▶ [What to do]: The records that follow are to be transcribed in full, without their images.

[Start of Attachment]

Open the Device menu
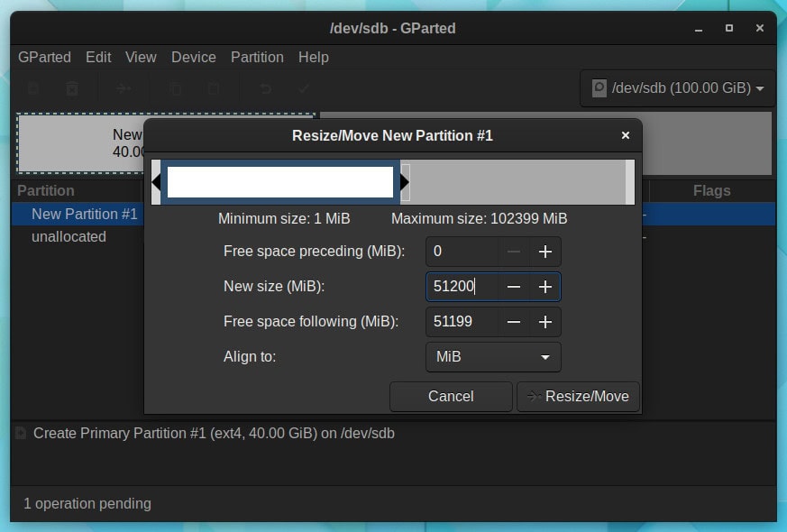 (193, 57)

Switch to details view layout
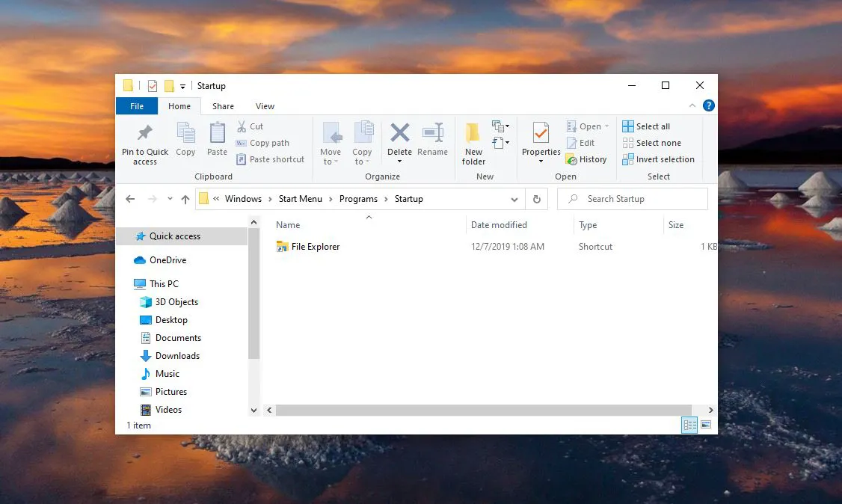point(689,425)
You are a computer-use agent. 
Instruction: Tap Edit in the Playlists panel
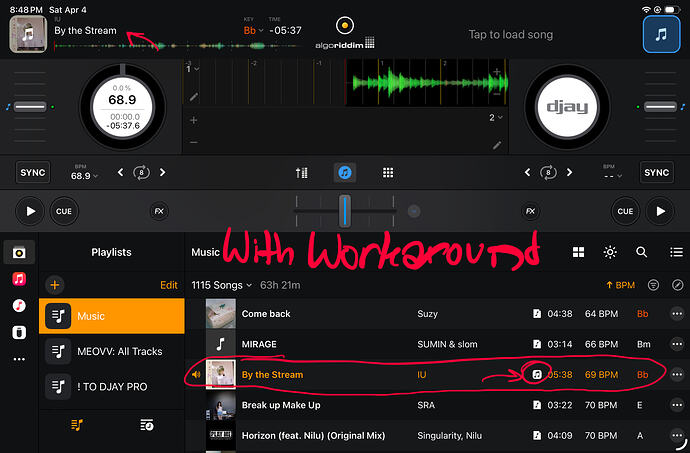pos(169,285)
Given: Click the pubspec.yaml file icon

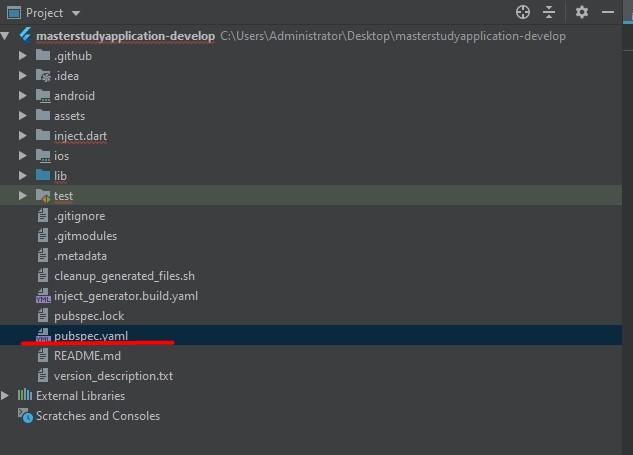Looking at the screenshot, I should pyautogui.click(x=43, y=336).
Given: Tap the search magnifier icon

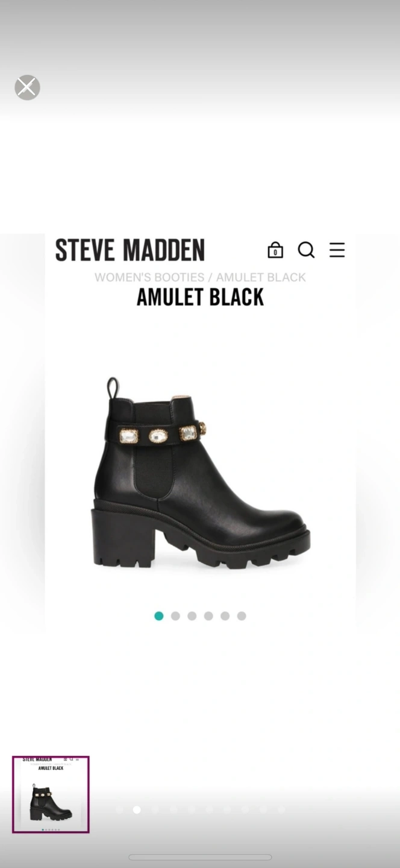Looking at the screenshot, I should click(x=307, y=250).
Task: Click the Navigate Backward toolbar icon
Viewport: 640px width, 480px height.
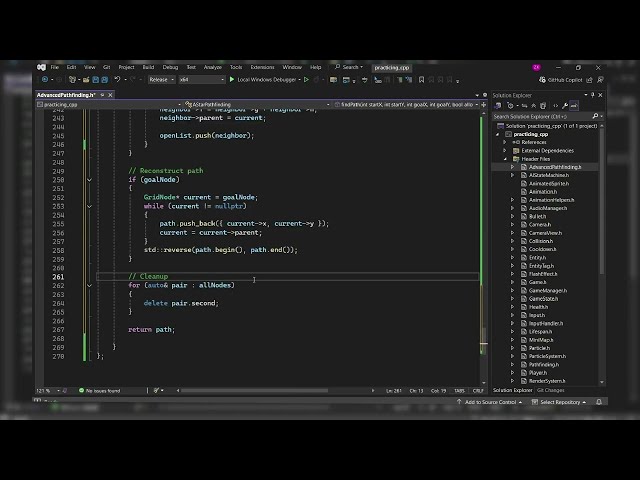Action: 45,79

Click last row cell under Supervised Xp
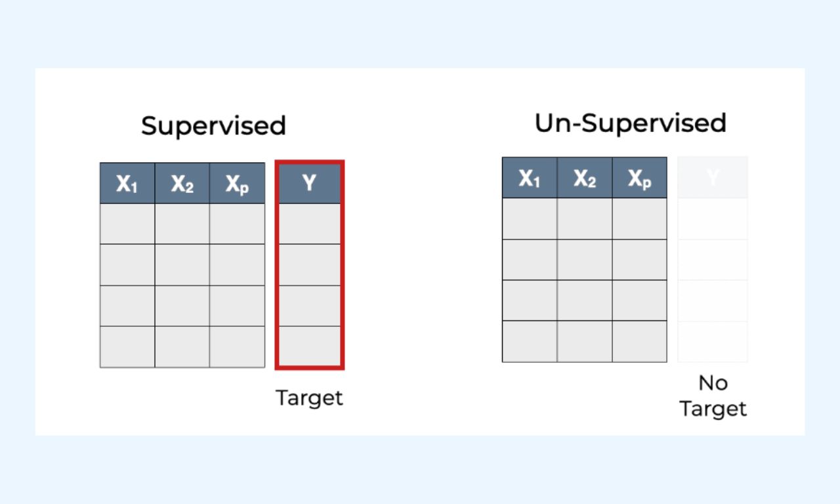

[End of Attachment]

▶ [Answer for the task]:
Open the Device menu
 (193, 57)

Switch to details view layout
point(689,425)
You are a computer-use agent. 
Instruction: Tap Edit in the Playlists panel
pos(169,285)
Given: Click the pubspec.yaml file icon

Looking at the screenshot, I should pyautogui.click(x=43, y=336).
Given: Tap the search magnifier icon

Looking at the screenshot, I should click(x=307, y=250).
Task: Click the Navigate Backward toolbar icon
Viewport: 640px width, 480px height.
Action: 45,79

Click last row cell under Supervised Xp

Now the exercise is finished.